Saved data entries
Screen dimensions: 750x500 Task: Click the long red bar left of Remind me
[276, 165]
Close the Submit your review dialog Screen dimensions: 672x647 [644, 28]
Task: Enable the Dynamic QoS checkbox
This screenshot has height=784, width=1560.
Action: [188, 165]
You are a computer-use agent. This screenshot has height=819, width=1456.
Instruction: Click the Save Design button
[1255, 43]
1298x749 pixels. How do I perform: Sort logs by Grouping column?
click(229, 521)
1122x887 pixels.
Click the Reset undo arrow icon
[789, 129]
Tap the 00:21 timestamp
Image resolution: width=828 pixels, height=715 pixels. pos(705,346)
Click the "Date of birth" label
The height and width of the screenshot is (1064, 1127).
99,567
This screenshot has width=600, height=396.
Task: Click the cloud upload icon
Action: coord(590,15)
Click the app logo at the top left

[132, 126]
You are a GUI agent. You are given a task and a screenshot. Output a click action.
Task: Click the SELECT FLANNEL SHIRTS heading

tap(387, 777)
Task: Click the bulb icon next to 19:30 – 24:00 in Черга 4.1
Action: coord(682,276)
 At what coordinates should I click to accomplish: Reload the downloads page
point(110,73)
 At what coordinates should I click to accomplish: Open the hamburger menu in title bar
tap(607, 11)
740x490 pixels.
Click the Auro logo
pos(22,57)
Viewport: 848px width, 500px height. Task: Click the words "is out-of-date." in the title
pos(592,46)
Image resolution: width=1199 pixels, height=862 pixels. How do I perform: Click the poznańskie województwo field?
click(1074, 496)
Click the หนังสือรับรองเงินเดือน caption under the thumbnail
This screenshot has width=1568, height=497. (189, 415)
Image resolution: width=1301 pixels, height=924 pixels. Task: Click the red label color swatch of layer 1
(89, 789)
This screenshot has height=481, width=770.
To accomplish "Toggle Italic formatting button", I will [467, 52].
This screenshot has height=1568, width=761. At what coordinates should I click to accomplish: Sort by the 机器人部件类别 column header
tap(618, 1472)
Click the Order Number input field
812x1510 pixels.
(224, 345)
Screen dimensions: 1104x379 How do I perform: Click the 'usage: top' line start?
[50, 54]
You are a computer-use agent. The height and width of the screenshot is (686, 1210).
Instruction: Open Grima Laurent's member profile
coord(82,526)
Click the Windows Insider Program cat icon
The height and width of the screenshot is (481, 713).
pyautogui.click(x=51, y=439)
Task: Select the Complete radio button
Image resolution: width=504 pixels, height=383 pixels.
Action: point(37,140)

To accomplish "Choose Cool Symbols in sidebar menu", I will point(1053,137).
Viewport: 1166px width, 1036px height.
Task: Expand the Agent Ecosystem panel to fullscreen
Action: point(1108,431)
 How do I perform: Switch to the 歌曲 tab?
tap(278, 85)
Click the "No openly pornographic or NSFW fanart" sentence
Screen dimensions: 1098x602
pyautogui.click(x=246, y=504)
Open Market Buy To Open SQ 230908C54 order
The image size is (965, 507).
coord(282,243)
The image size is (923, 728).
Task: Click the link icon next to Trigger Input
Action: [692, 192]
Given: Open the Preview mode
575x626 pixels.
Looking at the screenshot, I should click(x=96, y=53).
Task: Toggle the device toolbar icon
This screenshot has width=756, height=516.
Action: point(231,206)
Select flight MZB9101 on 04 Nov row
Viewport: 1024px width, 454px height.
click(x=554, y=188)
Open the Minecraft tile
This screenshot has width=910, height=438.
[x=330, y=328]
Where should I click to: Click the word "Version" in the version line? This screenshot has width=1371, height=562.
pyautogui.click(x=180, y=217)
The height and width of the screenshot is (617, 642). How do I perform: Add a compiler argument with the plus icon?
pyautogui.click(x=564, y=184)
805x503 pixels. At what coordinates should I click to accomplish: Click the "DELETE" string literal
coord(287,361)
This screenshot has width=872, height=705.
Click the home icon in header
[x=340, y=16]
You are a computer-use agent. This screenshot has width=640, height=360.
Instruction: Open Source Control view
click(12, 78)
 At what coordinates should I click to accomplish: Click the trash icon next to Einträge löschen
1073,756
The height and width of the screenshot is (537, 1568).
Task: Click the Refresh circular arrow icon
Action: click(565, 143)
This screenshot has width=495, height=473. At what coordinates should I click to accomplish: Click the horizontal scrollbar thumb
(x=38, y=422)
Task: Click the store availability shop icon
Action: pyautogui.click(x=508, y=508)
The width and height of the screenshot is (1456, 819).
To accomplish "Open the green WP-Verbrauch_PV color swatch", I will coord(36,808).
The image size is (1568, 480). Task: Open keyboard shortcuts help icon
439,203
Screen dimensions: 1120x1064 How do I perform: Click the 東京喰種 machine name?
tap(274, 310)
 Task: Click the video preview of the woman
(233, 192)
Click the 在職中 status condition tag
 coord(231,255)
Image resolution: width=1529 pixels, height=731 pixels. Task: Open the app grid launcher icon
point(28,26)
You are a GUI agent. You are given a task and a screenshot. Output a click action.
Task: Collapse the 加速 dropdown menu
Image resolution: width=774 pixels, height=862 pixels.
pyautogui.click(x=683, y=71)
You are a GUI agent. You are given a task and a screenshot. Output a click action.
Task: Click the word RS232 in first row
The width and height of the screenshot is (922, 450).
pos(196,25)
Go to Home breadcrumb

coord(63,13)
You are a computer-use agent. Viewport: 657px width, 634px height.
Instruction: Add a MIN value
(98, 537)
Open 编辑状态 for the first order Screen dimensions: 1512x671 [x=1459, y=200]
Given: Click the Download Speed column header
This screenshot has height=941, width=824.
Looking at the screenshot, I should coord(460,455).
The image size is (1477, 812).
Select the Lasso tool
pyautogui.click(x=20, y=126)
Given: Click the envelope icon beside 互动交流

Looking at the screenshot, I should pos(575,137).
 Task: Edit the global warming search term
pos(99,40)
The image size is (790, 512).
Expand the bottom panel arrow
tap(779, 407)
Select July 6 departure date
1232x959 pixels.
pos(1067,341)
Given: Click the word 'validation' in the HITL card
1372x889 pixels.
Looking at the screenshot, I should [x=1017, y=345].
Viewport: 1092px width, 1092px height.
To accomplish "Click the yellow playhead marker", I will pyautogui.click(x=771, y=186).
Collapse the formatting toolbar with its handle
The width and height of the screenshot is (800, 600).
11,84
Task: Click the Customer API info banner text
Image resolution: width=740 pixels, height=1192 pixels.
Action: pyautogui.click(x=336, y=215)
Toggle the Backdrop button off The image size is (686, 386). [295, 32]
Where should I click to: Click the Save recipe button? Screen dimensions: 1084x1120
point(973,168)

TASK DIRECTIONS
Restate the records above in full, keeping each line exactly as it stands.

SOLUTION FOR THIS PROBLEM
Screen dimensions: 750x500 Task: Click the long red bar left of Remind me
[276, 165]
Close the Submit your review dialog Screen dimensions: 672x647 [644, 28]
Task: Enable the Dynamic QoS checkbox
This screenshot has height=784, width=1560.
Action: [188, 165]
You are a computer-use agent. This screenshot has height=819, width=1456.
Instruction: Click the Save Design button
[1255, 43]
1298x749 pixels. How do I perform: Sort logs by Grouping column?
click(229, 521)
1122x887 pixels.
Click the Reset undo arrow icon
[789, 129]
Tap the 00:21 timestamp
Image resolution: width=828 pixels, height=715 pixels. pos(705,346)
Click the "Date of birth" label
The height and width of the screenshot is (1064, 1127).
99,567
This screenshot has width=600, height=396.
Task: Click the cloud upload icon
Action: coord(590,15)
Click the app logo at the top left

[132, 126]
You are a GUI agent. You are given a task and a screenshot. Output a click action.
Task: Click the SELECT FLANNEL SHIRTS heading

tap(387, 777)
Task: Click the bulb icon next to 19:30 – 24:00 in Черга 4.1
Action: coord(682,276)
 At what coordinates should I click to accomplish: Reload the downloads page
point(110,73)
 At what coordinates should I click to accomplish: Open the hamburger menu in title bar
tap(607, 11)
740x490 pixels.
Click the Auro logo
pos(22,57)
Viewport: 848px width, 500px height. Task: Click the words "is out-of-date." in the title
pos(592,46)
Image resolution: width=1199 pixels, height=862 pixels. How do I perform: Click the poznańskie województwo field?
click(1074, 496)
Click the หนังสือรับรองเงินเดือน caption under the thumbnail
This screenshot has width=1568, height=497. (189, 415)
Image resolution: width=1301 pixels, height=924 pixels. Task: Click the red label color swatch of layer 1
(89, 789)
This screenshot has height=481, width=770.
To accomplish "Toggle Italic formatting button", I will [467, 52].
This screenshot has height=1568, width=761. At what coordinates should I click to accomplish: Sort by the 机器人部件类别 column header
tap(618, 1472)
Click the Order Number input field
812x1510 pixels.
(224, 345)
Screen dimensions: 1104x379 How do I perform: Click the 'usage: top' line start?
[50, 54]
You are a computer-use agent. The height and width of the screenshot is (686, 1210).
Instruction: Open Grima Laurent's member profile
coord(82,526)
Click the Windows Insider Program cat icon
The height and width of the screenshot is (481, 713).
pyautogui.click(x=51, y=439)
Task: Select the Complete radio button
Image resolution: width=504 pixels, height=383 pixels.
Action: point(37,140)

To accomplish "Choose Cool Symbols in sidebar menu", I will point(1053,137).
Viewport: 1166px width, 1036px height.
Task: Expand the Agent Ecosystem panel to fullscreen
Action: point(1108,431)
 How do I perform: Switch to the 歌曲 tab?
tap(278, 85)
Click the "No openly pornographic or NSFW fanart" sentence
Screen dimensions: 1098x602
pyautogui.click(x=246, y=504)
Open Market Buy To Open SQ 230908C54 order
The image size is (965, 507).
coord(282,243)
The image size is (923, 728).
Task: Click the link icon next to Trigger Input
Action: [692, 192]
Given: Open the Preview mode
575x626 pixels.
Looking at the screenshot, I should click(x=96, y=53).
Task: Toggle the device toolbar icon
This screenshot has width=756, height=516.
Action: point(231,206)
Select flight MZB9101 on 04 Nov row
Viewport: 1024px width, 454px height.
click(x=554, y=188)
Open the Minecraft tile
This screenshot has width=910, height=438.
[x=330, y=328]
Where should I click to: Click the word "Version" in the version line? This screenshot has width=1371, height=562.
pyautogui.click(x=180, y=217)
The height and width of the screenshot is (617, 642). How do I perform: Add a compiler argument with the plus icon?
pyautogui.click(x=564, y=184)
805x503 pixels. At what coordinates should I click to accomplish: Click the "DELETE" string literal
coord(287,361)
This screenshot has width=872, height=705.
Click the home icon in header
[x=340, y=16]
You are a computer-use agent. This screenshot has width=640, height=360.
Instruction: Open Source Control view
click(12, 78)
 At what coordinates should I click to accomplish: Click the trash icon next to Einträge löschen
1073,756
The height and width of the screenshot is (537, 1568).
Task: Click the Refresh circular arrow icon
Action: click(565, 143)
This screenshot has width=495, height=473. At what coordinates should I click to accomplish: Click the horizontal scrollbar thumb
(x=38, y=422)
Task: Click the store availability shop icon
Action: pyautogui.click(x=508, y=508)
The width and height of the screenshot is (1456, 819).
To accomplish "Open the green WP-Verbrauch_PV color swatch", I will coord(36,808).
The image size is (1568, 480). Task: Open keyboard shortcuts help icon
439,203
Screen dimensions: 1120x1064 How do I perform: Click the 東京喰種 machine name?
tap(274, 310)
 Task: Click the video preview of the woman
(233, 192)
Click the 在職中 status condition tag
 coord(231,255)
Image resolution: width=1529 pixels, height=731 pixels. Task: Open the app grid launcher icon
point(28,26)
You are a GUI agent. You are given a task and a screenshot. Output a click action.
Task: Collapse the 加速 dropdown menu
Image resolution: width=774 pixels, height=862 pixels.
pyautogui.click(x=683, y=71)
You are a GUI agent. You are given a task and a screenshot. Output a click action.
Task: Click the word RS232 in first row
The width and height of the screenshot is (922, 450).
pos(196,25)
Go to Home breadcrumb

coord(63,13)
You are a computer-use agent. Viewport: 657px width, 634px height.
Instruction: Add a MIN value
(98, 537)
Open 编辑状态 for the first order Screen dimensions: 1512x671 [x=1459, y=200]
Given: Click the Download Speed column header
This screenshot has height=941, width=824.
Looking at the screenshot, I should coord(460,455).
The image size is (1477, 812).
Select the Lasso tool
pyautogui.click(x=20, y=126)
Given: Click the envelope icon beside 互动交流

Looking at the screenshot, I should pos(575,137).
 Task: Edit the global warming search term
pos(99,40)
The image size is (790, 512).
Expand the bottom panel arrow
tap(779, 407)
Select July 6 departure date
1232x959 pixels.
pos(1067,341)
Given: Click the word 'validation' in the HITL card
1372x889 pixels.
Looking at the screenshot, I should [x=1017, y=345].
Viewport: 1092px width, 1092px height.
To accomplish "Click the yellow playhead marker", I will pyautogui.click(x=771, y=186).
Collapse the formatting toolbar with its handle
The width and height of the screenshot is (800, 600).
11,84
Task: Click the Customer API info banner text
Image resolution: width=740 pixels, height=1192 pixels.
Action: pyautogui.click(x=336, y=215)
Toggle the Backdrop button off The image size is (686, 386). [295, 32]
Where should I click to: Click the Save recipe button? Screen dimensions: 1084x1120
point(973,168)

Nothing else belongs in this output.